• [TEXT SECTION]:
The R code to run the simulations and create the figures is on github.
The alpha level, or type I error rate, or significance level, is the long-term probability of false positives: obtaining a significant test when there is in fact no effect. Alpha is traditionally given the arbitrary value of 0.05, meaning that in the long-run, we will commit 5% of false positives. However, on average, we will be wrong much more often (Colquhoun, 2014). As a consequence, some have advocated to lower alpha to avoid fooling ourselves too often in the long run. Others have suggested to avoid using the term “statistically significant” altogether, and to justify the choice of alpha. Another very sensible suggestion is to not bother with arbitrary thresholds at all:
Colquhoun, D. (2014) An investigation of the false discovery rate and the misinterpretation of p-values. R Soc Open Sci, 1, 140216.
Here I want to address a related but different problem: assuming we’re happy with setting alpha to a particular value, say 0.05, is alpha actually equal to the expected, nominal, value in realistic situations?
Let’s check using one-sample estimation as an example. First, we assume we live in a place of magic, where unicorns are abundant (Micceri 1989): we draw random samples from a standard normal distribution. For each sample of a given size, we perform a t-test. We do that 5000 times and record the proportions of false positives. The results appear in the figure below:
As expected under normality, alpha is very near 0.05 for all sample sizes. Bradley (1978) suggested that keeping the probability of a type I error between 0.025 and 0.075 is satisfactory if the goal is to achieve 0.05. So we illustrate that satisfactory zone as a grey band in the figure above and subsequent ones.

• [DATASET EXCERPT]:
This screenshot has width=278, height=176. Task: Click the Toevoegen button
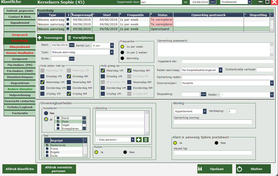50,38
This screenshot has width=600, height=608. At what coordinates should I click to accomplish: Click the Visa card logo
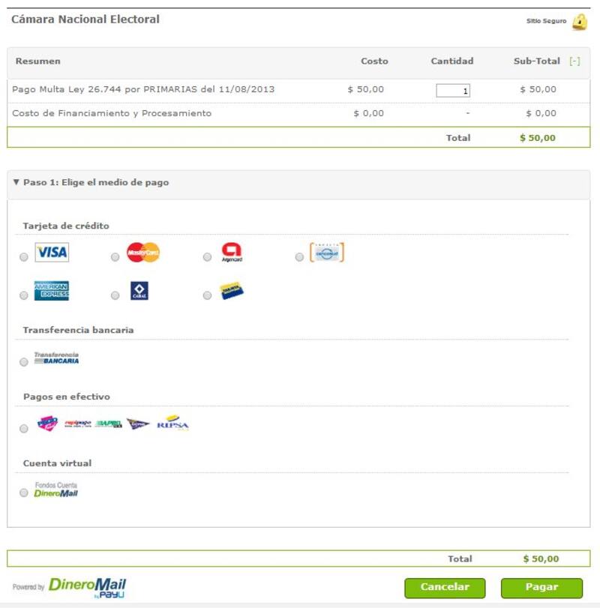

• [GIVEN INSTRUCTION]: Condense the paragraph of the text on type I error rates above that begins "Let's check using one-sample estimation" into a brief bulleted list that keeps its main facts.

• [RESPONSE BELOW]:
- One-sample estimation serves as the example.
- Random samples are drawn from a standard normal distribution, an idealized assumption likened to unicorns (Micceri 1989).
- A t-test is performed on each sample of a given size.
- This is repeated 5000 times, and the proportion of false positives is recorded.
- The results are shown in a figure.